Check every line of the entries for the string "heading" and return the ones that contain it.

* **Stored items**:
***

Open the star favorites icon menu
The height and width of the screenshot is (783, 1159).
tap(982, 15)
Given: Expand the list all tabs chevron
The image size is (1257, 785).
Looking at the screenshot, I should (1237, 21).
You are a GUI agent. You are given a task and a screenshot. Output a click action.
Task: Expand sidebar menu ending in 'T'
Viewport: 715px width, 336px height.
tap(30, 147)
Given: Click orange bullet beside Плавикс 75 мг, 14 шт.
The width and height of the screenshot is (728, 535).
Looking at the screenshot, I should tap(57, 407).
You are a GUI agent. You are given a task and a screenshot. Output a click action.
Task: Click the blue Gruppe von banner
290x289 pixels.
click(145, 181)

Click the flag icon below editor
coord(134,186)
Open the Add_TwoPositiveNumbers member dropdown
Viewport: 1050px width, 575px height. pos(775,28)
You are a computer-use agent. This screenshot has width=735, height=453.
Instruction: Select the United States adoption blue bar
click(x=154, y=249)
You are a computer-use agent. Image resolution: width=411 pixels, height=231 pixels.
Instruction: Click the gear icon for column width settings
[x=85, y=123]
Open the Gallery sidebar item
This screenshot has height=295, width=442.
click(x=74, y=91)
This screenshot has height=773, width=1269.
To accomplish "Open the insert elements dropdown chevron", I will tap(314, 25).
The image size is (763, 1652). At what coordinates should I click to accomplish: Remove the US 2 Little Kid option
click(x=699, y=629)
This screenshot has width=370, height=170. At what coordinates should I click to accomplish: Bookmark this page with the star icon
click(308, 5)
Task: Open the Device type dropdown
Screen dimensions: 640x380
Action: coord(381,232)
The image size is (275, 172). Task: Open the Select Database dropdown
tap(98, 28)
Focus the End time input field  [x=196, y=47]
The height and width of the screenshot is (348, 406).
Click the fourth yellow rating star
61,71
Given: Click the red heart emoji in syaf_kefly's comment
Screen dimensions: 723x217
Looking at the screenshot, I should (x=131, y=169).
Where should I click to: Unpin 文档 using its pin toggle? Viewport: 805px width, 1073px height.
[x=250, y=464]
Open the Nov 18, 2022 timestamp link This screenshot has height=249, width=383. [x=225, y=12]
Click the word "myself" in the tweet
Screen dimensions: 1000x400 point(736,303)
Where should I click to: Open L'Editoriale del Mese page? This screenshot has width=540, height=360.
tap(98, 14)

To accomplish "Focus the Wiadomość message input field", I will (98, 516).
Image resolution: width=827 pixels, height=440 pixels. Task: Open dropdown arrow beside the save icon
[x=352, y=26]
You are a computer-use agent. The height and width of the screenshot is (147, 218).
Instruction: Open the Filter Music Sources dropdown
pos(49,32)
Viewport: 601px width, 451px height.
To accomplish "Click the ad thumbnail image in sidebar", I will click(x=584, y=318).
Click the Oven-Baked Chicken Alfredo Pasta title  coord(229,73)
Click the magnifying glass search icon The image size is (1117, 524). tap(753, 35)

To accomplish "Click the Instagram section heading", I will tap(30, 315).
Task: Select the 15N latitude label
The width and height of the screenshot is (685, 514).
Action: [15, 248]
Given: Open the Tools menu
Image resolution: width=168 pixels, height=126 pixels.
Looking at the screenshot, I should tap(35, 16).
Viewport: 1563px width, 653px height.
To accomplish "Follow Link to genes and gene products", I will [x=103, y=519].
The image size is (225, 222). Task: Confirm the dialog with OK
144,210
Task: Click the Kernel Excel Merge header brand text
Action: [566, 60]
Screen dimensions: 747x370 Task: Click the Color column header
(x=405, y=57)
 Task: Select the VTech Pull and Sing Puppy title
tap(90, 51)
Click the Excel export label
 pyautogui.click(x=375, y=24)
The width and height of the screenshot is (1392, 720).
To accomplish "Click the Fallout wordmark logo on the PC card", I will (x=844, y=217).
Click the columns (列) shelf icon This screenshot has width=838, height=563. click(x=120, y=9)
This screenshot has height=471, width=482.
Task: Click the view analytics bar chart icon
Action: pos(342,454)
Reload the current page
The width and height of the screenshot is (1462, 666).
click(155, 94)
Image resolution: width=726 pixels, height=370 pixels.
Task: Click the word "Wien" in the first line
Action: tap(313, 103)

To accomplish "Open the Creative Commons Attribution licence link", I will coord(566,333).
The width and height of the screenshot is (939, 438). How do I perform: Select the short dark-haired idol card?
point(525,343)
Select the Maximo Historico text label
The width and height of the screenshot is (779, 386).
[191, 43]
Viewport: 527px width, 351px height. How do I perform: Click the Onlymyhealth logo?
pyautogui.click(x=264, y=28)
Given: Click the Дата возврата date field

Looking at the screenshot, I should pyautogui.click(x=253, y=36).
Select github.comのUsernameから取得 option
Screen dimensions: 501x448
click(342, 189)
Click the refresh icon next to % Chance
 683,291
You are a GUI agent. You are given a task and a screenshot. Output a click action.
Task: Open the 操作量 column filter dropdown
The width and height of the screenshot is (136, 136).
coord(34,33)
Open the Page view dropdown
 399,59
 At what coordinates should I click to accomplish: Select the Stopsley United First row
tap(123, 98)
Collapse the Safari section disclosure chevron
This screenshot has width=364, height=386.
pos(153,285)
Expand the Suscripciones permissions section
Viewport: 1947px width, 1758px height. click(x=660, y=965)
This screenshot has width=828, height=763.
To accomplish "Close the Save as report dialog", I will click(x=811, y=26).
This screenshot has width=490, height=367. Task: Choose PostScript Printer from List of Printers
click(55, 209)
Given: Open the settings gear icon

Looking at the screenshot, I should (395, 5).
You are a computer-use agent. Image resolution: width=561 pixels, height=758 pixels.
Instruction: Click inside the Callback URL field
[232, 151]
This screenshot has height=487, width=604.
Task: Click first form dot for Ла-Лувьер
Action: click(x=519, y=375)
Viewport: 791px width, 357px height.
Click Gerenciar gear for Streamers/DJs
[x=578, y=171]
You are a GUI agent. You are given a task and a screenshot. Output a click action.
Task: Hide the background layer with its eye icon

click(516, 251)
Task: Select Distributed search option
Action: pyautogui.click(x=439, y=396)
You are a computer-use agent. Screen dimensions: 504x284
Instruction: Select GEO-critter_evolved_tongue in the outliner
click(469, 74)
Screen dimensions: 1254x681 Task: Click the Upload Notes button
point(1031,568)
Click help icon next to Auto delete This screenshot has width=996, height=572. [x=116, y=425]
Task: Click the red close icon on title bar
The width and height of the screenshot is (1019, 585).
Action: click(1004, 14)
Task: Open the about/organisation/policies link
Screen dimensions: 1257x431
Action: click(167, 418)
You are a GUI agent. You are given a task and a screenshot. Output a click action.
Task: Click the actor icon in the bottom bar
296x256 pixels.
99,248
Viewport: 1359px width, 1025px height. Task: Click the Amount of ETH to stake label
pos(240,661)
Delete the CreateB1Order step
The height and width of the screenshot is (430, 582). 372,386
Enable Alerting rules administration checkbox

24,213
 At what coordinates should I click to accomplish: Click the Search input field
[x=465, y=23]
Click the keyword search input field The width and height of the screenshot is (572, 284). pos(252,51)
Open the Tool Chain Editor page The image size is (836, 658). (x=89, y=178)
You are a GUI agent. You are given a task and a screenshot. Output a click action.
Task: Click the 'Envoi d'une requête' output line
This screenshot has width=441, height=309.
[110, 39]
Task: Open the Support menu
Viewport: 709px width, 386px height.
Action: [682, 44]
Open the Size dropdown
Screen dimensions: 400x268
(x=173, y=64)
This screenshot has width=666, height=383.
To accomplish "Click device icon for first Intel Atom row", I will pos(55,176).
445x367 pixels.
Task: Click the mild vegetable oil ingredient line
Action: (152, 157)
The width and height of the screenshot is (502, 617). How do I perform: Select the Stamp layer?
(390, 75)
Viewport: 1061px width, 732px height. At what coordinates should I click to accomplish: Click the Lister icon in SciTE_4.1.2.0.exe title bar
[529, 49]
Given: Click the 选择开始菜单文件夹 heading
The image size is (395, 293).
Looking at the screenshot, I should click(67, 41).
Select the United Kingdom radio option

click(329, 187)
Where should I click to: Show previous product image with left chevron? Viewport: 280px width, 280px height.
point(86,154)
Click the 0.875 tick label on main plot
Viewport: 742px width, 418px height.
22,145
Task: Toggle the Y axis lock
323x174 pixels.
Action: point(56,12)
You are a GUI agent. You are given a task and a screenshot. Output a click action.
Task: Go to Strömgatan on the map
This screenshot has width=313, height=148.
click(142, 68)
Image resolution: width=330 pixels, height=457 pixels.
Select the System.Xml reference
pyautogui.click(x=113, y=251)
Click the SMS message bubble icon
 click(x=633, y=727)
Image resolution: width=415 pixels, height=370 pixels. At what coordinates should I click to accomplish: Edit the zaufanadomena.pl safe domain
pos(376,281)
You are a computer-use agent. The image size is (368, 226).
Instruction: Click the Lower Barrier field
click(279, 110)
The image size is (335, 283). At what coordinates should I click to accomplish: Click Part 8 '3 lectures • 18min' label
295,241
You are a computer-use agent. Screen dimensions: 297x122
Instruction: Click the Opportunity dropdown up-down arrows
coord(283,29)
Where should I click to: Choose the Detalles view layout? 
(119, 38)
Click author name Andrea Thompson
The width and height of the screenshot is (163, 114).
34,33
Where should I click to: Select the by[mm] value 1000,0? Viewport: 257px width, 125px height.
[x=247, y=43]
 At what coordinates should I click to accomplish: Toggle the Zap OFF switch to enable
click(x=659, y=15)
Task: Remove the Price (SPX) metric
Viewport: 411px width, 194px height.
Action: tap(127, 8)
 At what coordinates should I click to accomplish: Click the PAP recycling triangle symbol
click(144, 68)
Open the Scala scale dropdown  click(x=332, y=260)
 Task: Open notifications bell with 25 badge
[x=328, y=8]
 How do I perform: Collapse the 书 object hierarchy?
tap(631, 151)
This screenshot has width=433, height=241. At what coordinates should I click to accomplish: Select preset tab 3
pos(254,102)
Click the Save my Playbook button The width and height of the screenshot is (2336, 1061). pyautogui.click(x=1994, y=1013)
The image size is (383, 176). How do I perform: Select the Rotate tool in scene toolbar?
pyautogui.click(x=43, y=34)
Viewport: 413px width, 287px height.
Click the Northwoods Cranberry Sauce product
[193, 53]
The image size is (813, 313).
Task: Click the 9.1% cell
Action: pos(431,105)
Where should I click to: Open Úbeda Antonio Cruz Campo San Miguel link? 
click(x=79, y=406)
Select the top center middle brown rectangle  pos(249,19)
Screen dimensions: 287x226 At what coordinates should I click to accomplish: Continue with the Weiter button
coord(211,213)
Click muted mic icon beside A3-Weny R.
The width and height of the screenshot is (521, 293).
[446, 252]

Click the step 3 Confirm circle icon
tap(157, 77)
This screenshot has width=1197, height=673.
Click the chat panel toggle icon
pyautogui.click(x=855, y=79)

***

* **Result**:
To accomplish "Click the Instagram section heading", I will tap(30, 315).
Given: Click the 选择开始菜单文件夹 heading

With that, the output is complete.